* [Task goal]
What is needed is an exact copy of the data below, pictures excluded.

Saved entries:
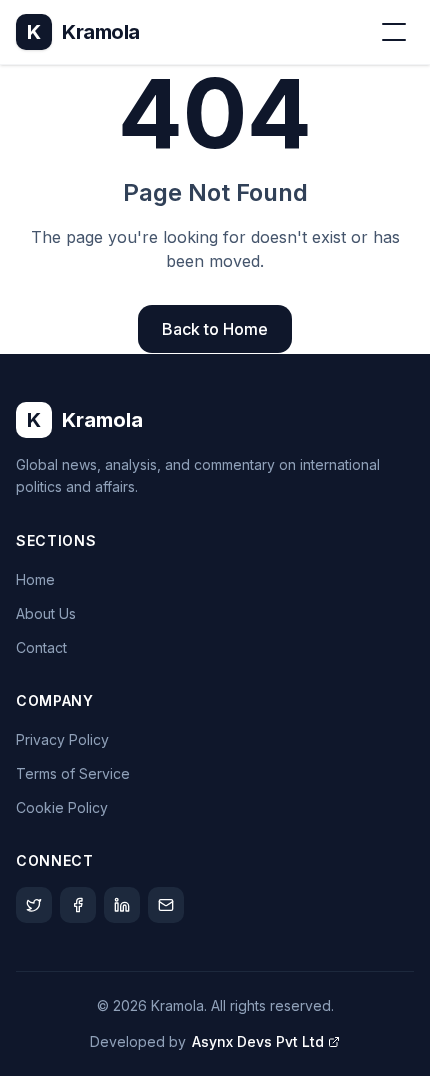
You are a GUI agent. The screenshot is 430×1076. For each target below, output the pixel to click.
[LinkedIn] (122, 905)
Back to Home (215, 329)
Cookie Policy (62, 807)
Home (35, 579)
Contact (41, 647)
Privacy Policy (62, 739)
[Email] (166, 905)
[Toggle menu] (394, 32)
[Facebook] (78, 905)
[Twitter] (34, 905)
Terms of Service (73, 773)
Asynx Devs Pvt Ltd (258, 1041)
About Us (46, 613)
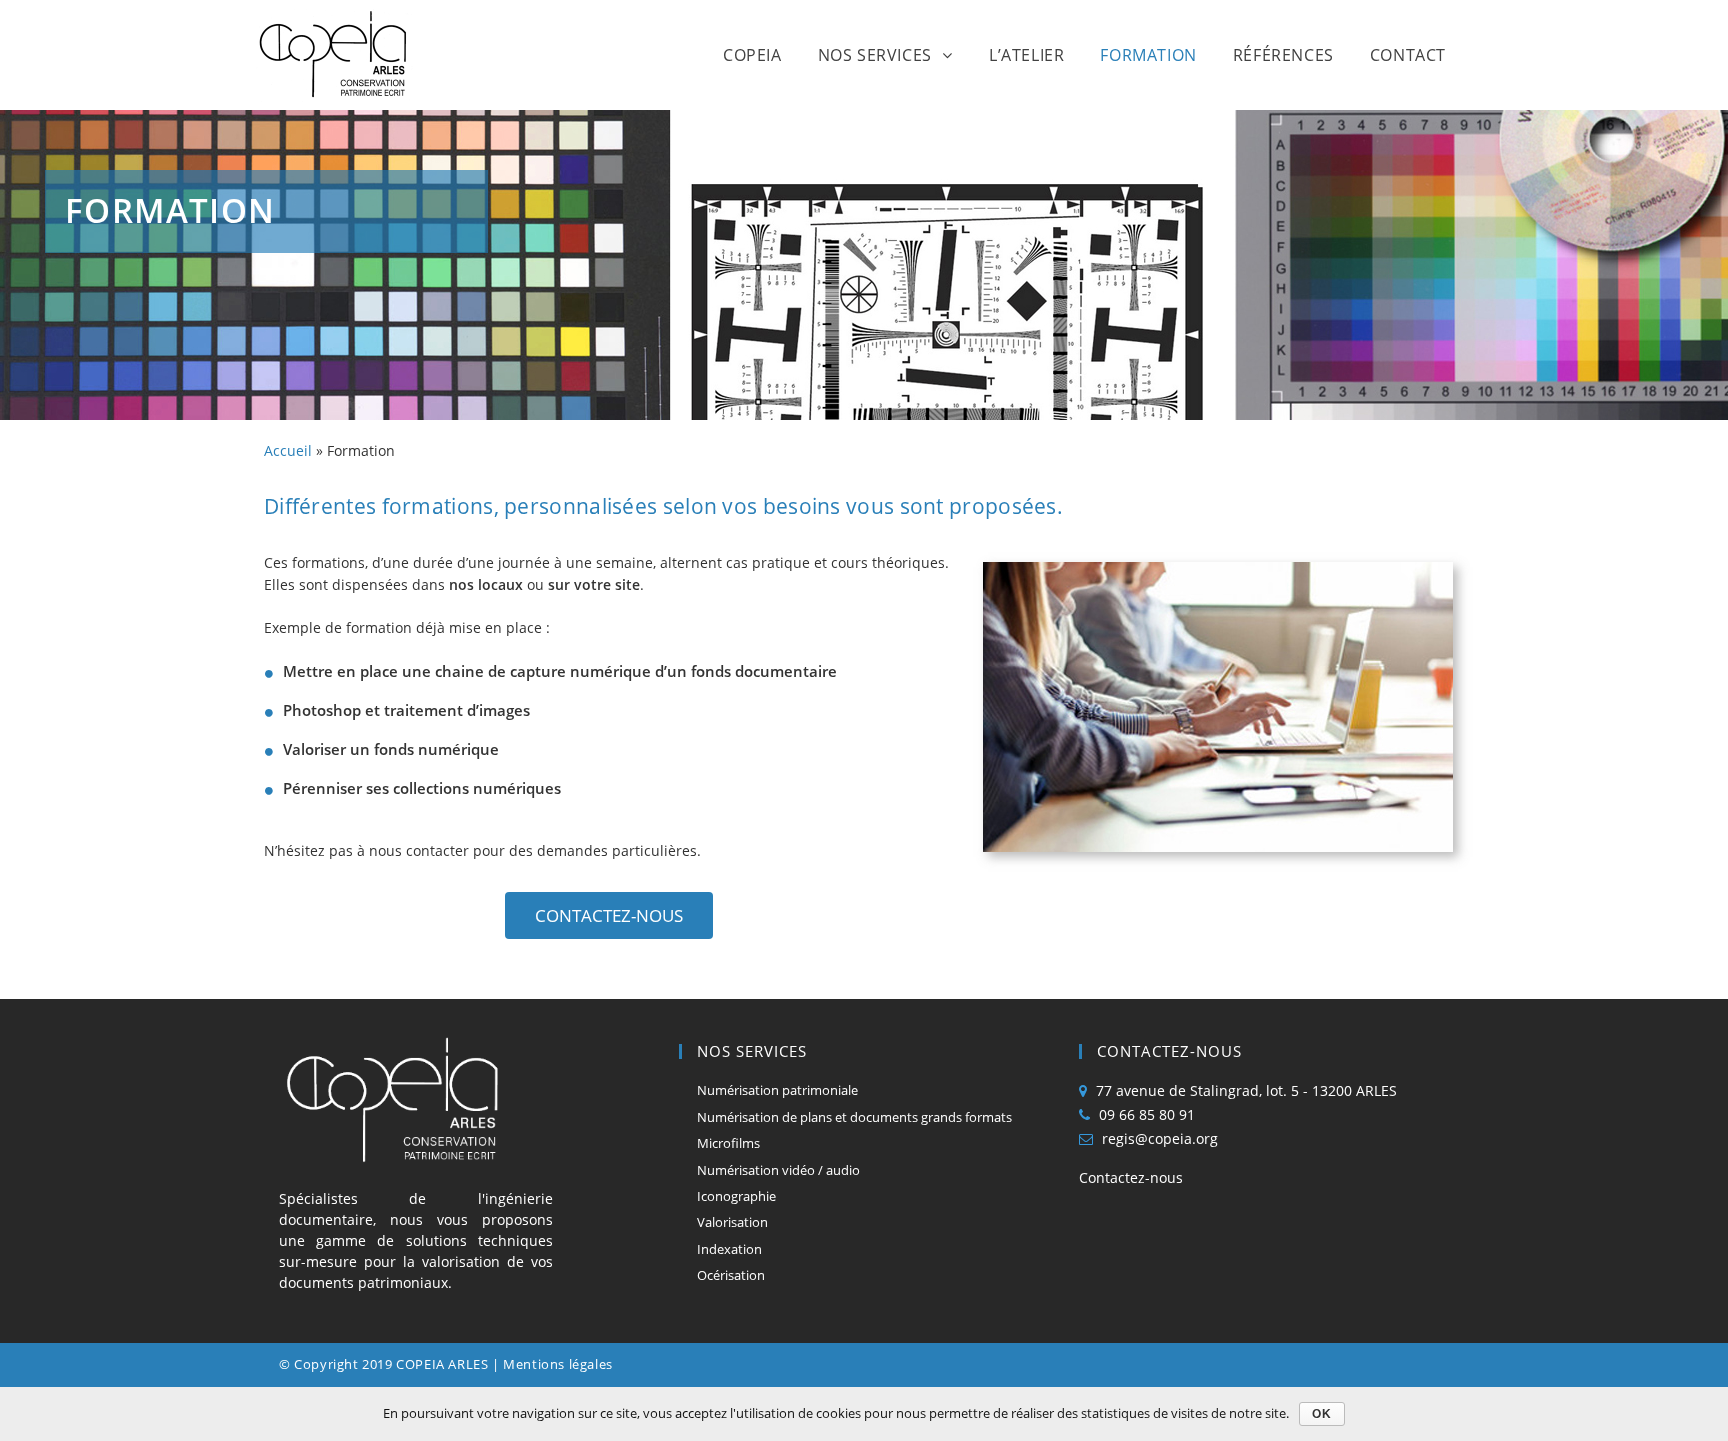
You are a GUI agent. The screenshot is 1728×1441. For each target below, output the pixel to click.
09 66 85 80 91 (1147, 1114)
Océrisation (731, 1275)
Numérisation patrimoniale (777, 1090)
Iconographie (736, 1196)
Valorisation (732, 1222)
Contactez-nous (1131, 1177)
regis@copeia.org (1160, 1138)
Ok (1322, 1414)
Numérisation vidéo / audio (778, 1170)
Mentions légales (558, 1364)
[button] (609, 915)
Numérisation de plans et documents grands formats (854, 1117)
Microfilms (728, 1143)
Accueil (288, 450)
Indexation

* [Solution to this problem]
You are a GUI agent. The screenshot is 430×1076. For each target below, output the pixel to click.
[LinkedIn] (122, 905)
Back to Home (215, 329)
Cookie Policy (62, 807)
Home (35, 579)
Contact (41, 647)
Privacy Policy (62, 739)
[Email] (166, 905)
[Toggle menu] (394, 32)
[Facebook] (78, 905)
[Twitter] (34, 905)
Terms of Service (73, 773)
Asynx Devs Pvt Ltd (258, 1041)
About Us (46, 613)
You are a GUI agent. The screenshot is 1728×1441. For each target below, output the pixel to click.
09 66 85 80 91 (1147, 1114)
Océrisation (731, 1275)
Numérisation patrimoniale (777, 1090)
Iconographie (736, 1196)
Valorisation (732, 1222)
Contactez-nous (1131, 1177)
regis@copeia.org (1160, 1138)
Ok (1322, 1414)
Numérisation vidéo / audio (778, 1170)
Mentions légales (558, 1364)
[button] (609, 915)
Numérisation de plans et documents grands formats (854, 1117)
Microfilms (728, 1143)
Accueil (288, 450)
Indexation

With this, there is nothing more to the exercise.